Photo by Vito Palmesano

Changing times

With more than 80 SKUs running on eight packaging lines, many of which run 24/7, changeovers are a fact of life.

“Part of our purpose here is, we are a quick-changeover, very flexible facility,” says plant operations manager Mildred Grimsley. “We do a lot of changeovers. With 80-plus SKUs, we’re constantly changing over.”

Many of the lines change over every day, and total changeovers may range from 13 to 18 a week. The goal is to do them in an hour or less, but when a switch involves a changeover from a product containing an allergen such as pecans to a non-allergen one, the extra sanitation steps required can push the procedure to four hours or more. The Charlotte facility does much of its packing by hand, an arrangement that allows maximum flexibility.

Cookies are brought in totes from the adjacent bakery, as well as other Kellogg operations, and fed into a hopper that deposits them into the pockets of a compartmented conveyor. They travel upward and into the hoppers of five form-fill-seal machines, which feed combo weigh scales that drop them into individual bags.

Some of the form-fill-seal machines feed directly into the multipack lines; the output from others goes what’s known as the bulk packaging line. These bags are packed in large corrugated cases that are stored on-site, then emptied into the hoppers of other lines as demand requires. The plant recently started recycling these cases for internal use, for a net reduction in corrugated.

On the lines that do multipacking, the single-serve bags arrive on the topmost track of a two-tiered chain conveyor. Meanwhile, a carton erector feeds paperboard cartons onto the middle track.
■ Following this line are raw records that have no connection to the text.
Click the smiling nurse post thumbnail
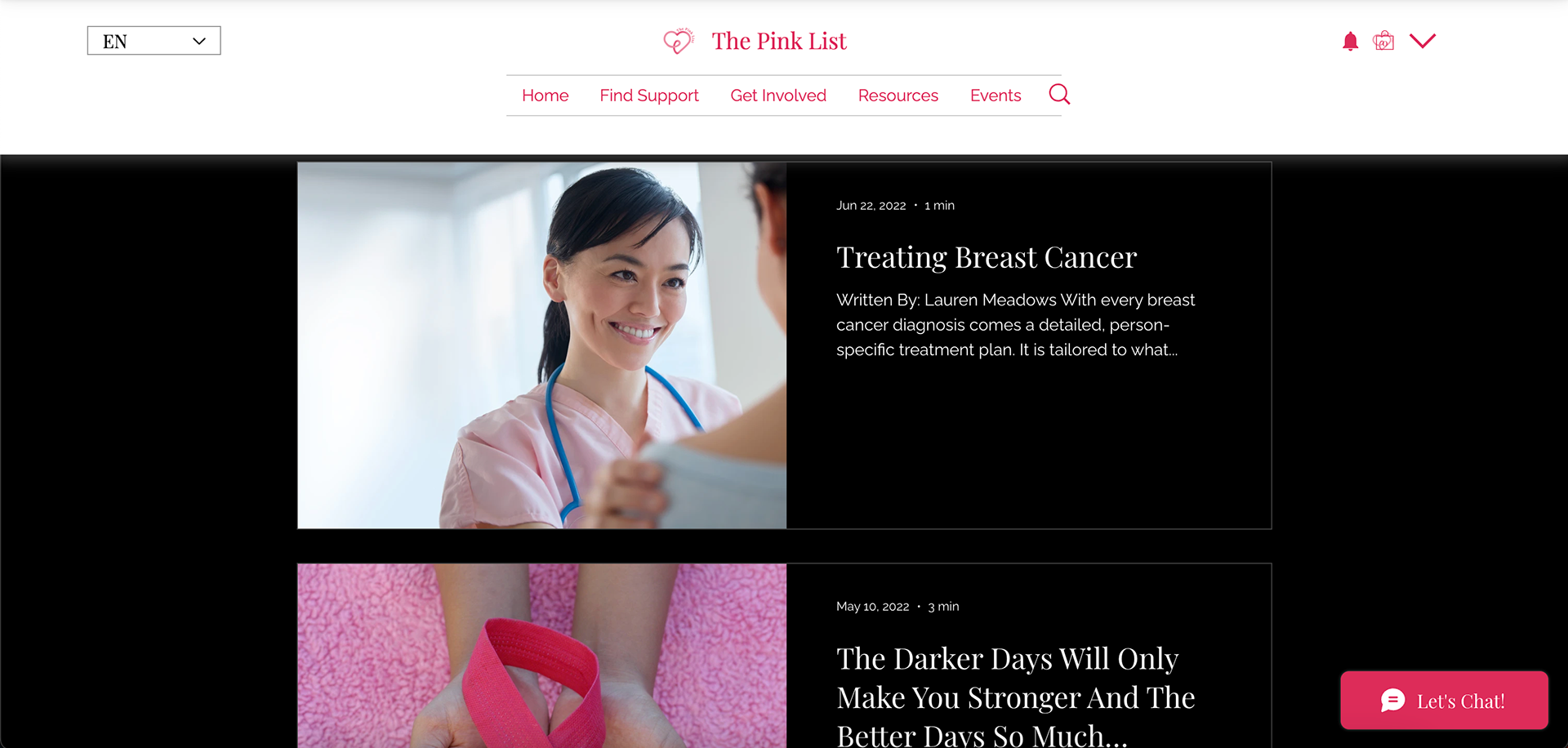Viewport: 1568px width, 748px height. 542,345

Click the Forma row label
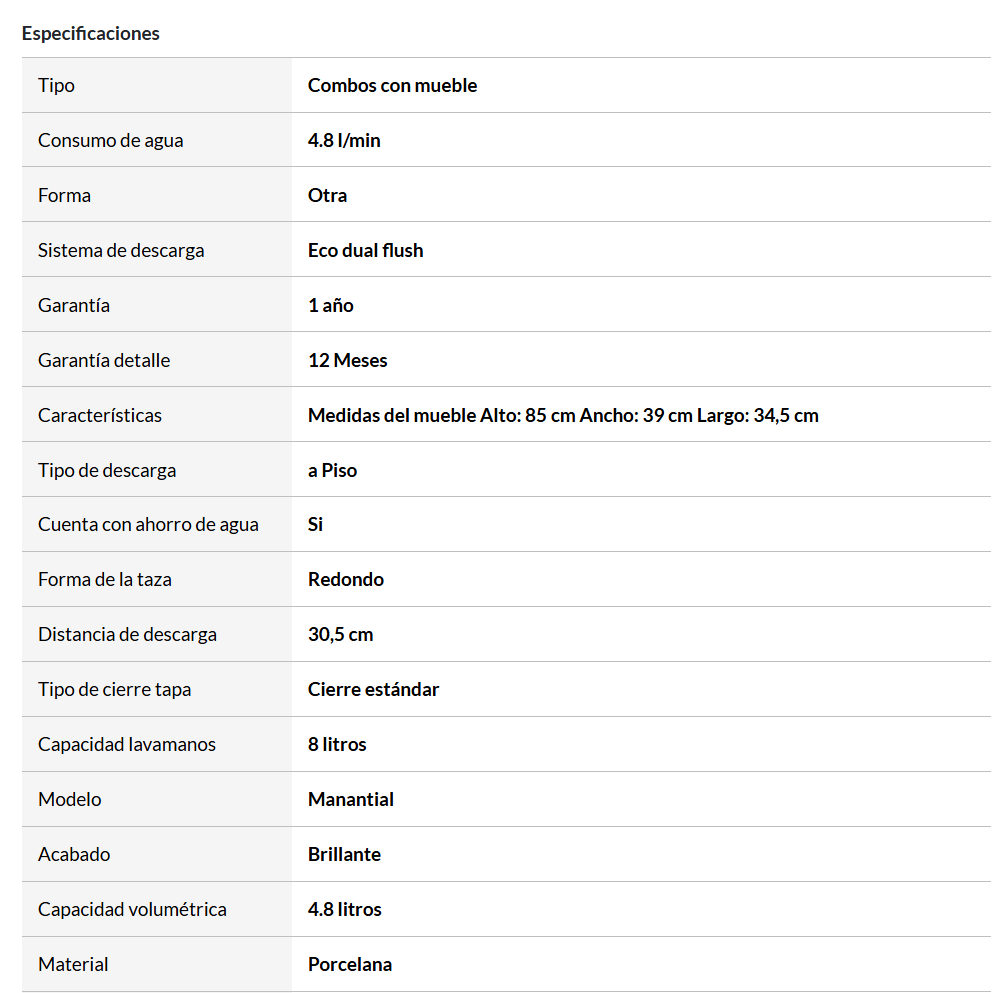click(x=64, y=195)
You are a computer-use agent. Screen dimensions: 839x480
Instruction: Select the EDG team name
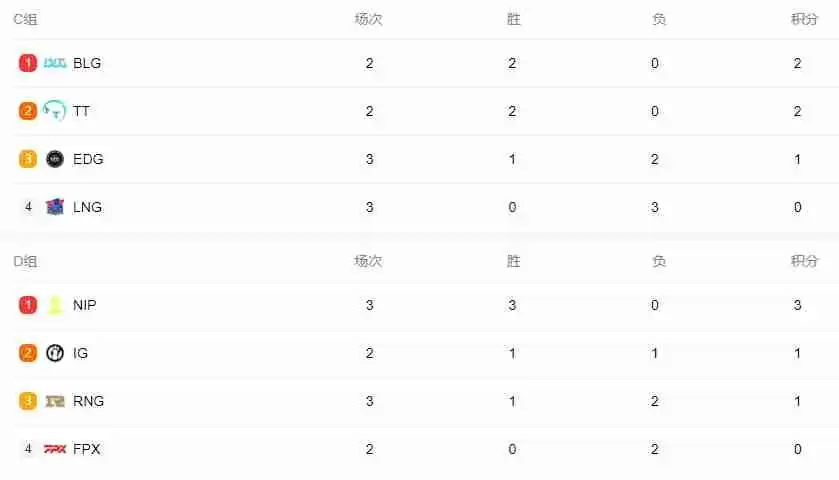[88, 159]
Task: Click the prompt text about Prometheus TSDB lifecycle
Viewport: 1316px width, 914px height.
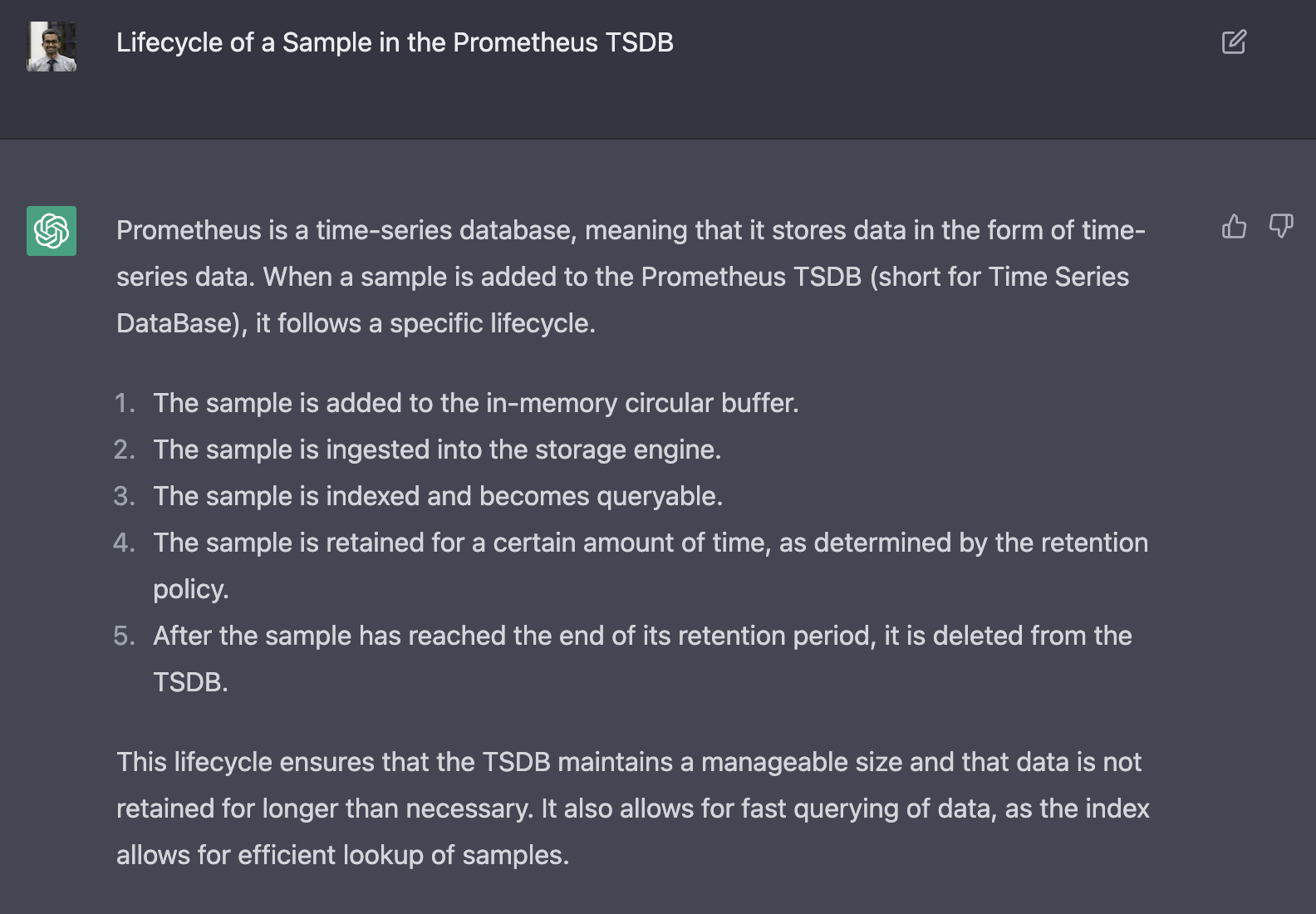Action: pos(395,42)
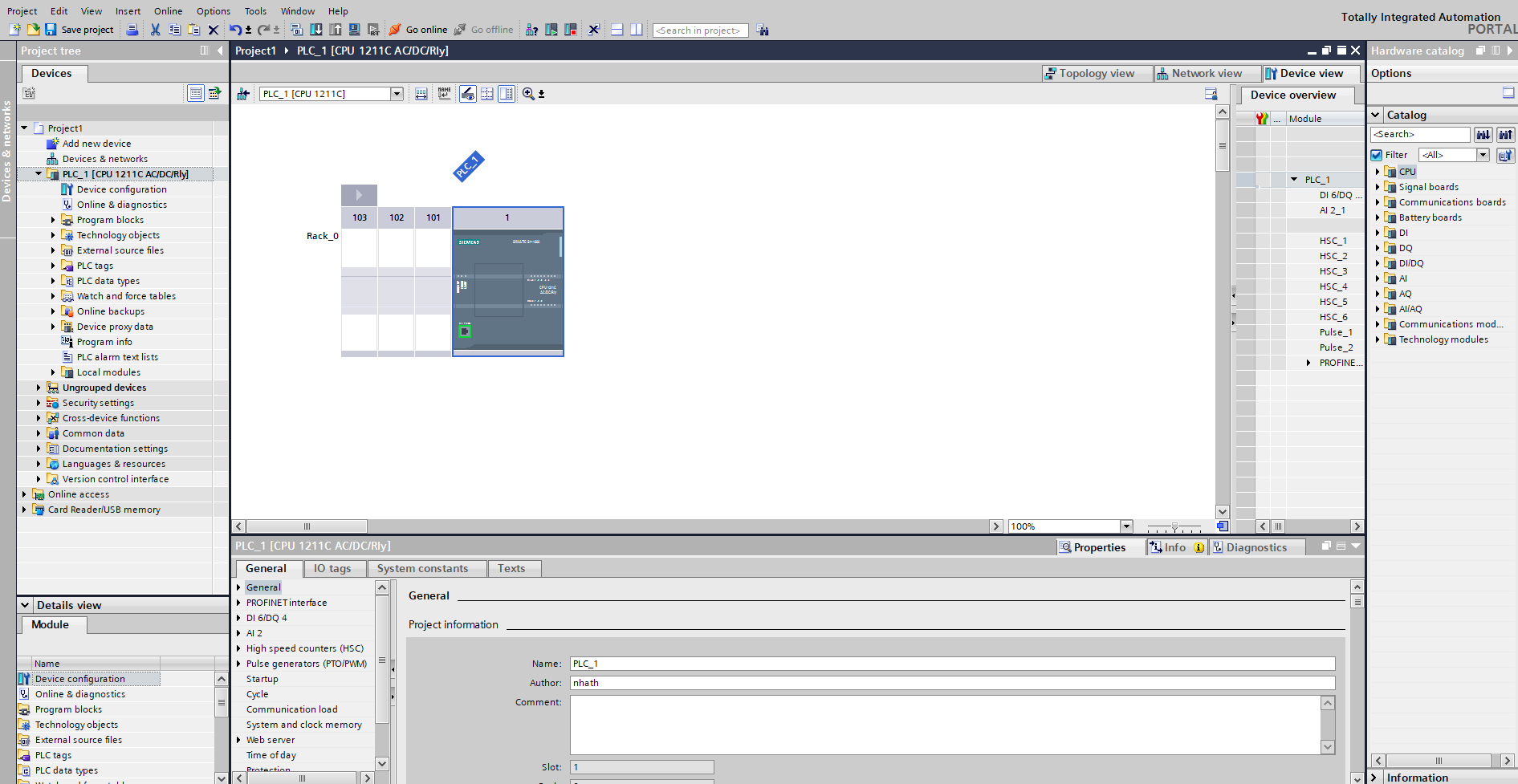The image size is (1518, 784).
Task: Click the Undo arrow in toolbar
Action: 234,30
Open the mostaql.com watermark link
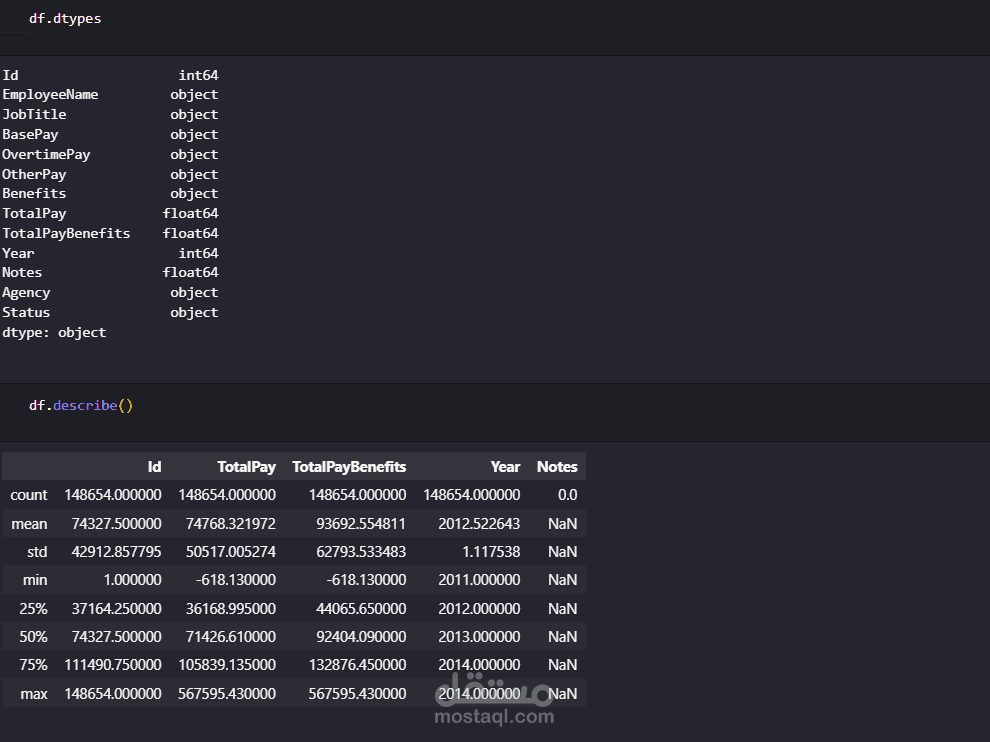 pos(494,716)
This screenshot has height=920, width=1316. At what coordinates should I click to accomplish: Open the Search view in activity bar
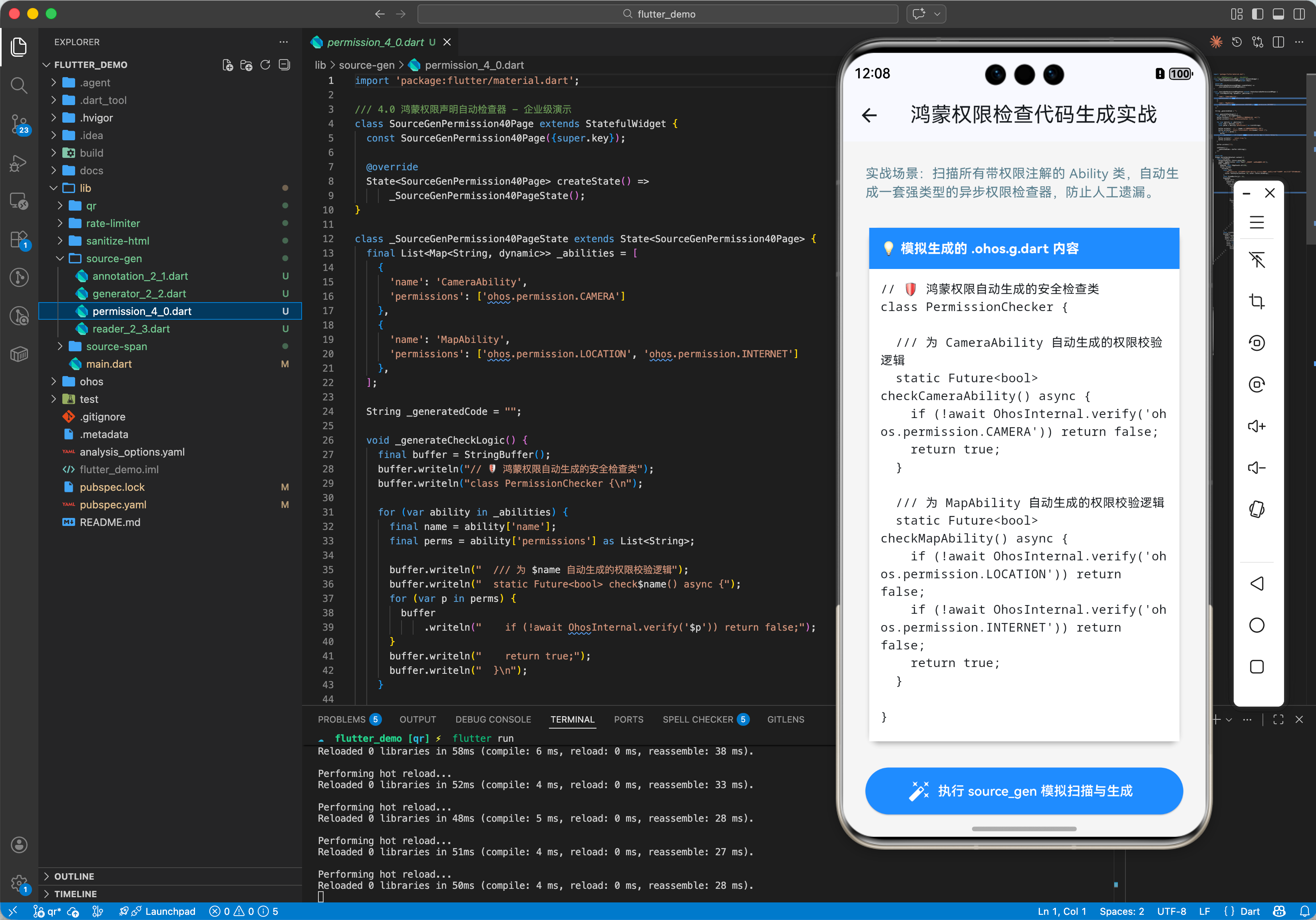pos(19,86)
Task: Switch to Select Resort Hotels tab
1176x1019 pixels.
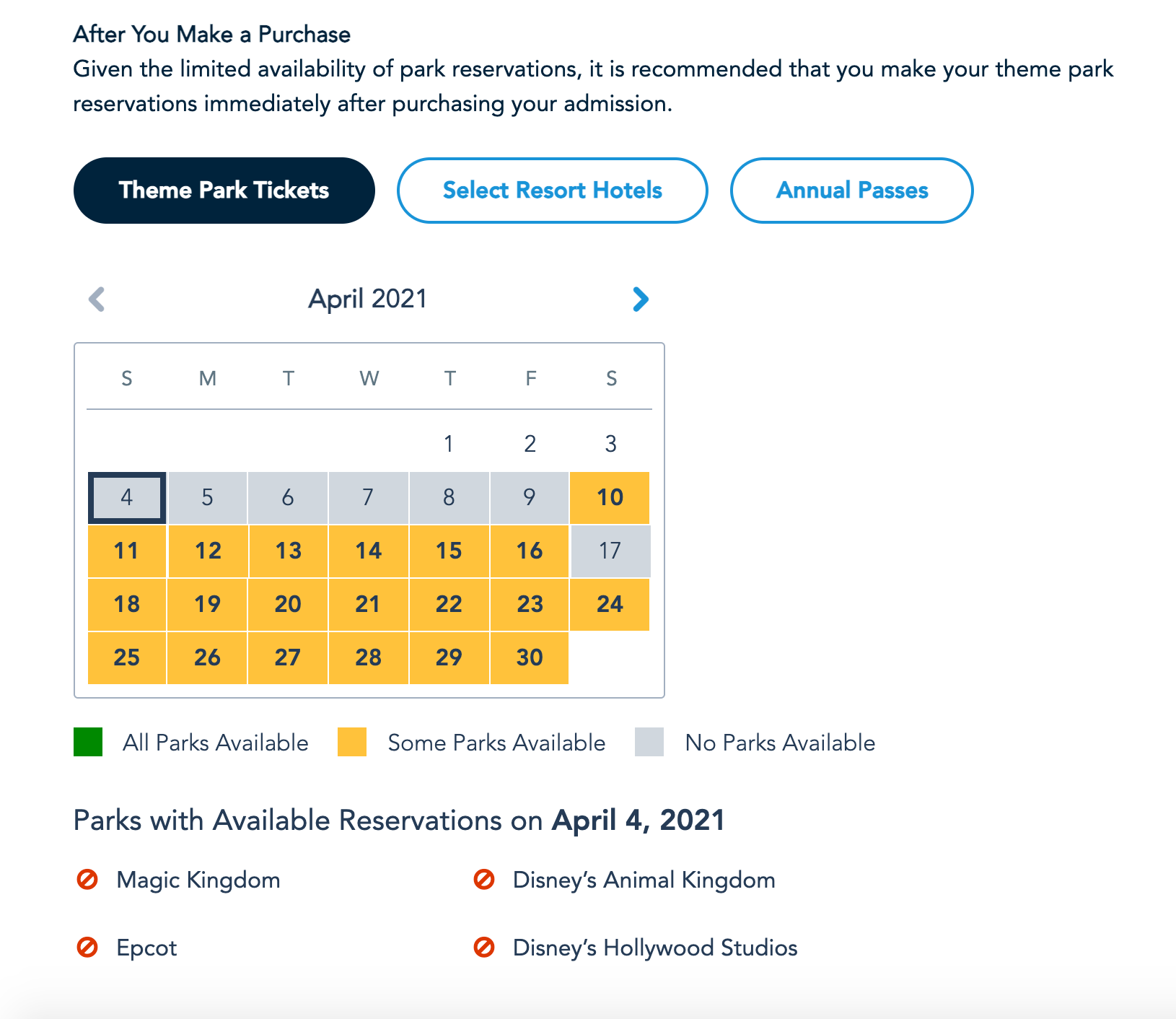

Workers pack the bags into the cartons and put them on the closest track. They then travel through equipment that seals and glues them shut. They are coded, pass through a checkweigher and hand-packed into cases. The cases are tape-sealed and hand-palletized.

The largest cartons, 36-count club store packs, are palletized without cases. These packs have a dedicated line that, instead of being fed by conveyors, comprise a series of bins, each for a different cookie flavor. Workers load these bins from the rear from large corrugated in-house cases, and on the other side, line operators take bags as needed to pack the cartons. This arrangement confers flexibility that is much needed for the 36-pack. For instance, one club store chain wants Pecan Sandies but no Chips Deluxe, while a major competitor wants just the reverse.

The goal is for product to spend the minimal amount of time between baking and packaging. Once the cookies are packaged, they go straight onto a truck for delivery to the nearest Kellogg distribution center.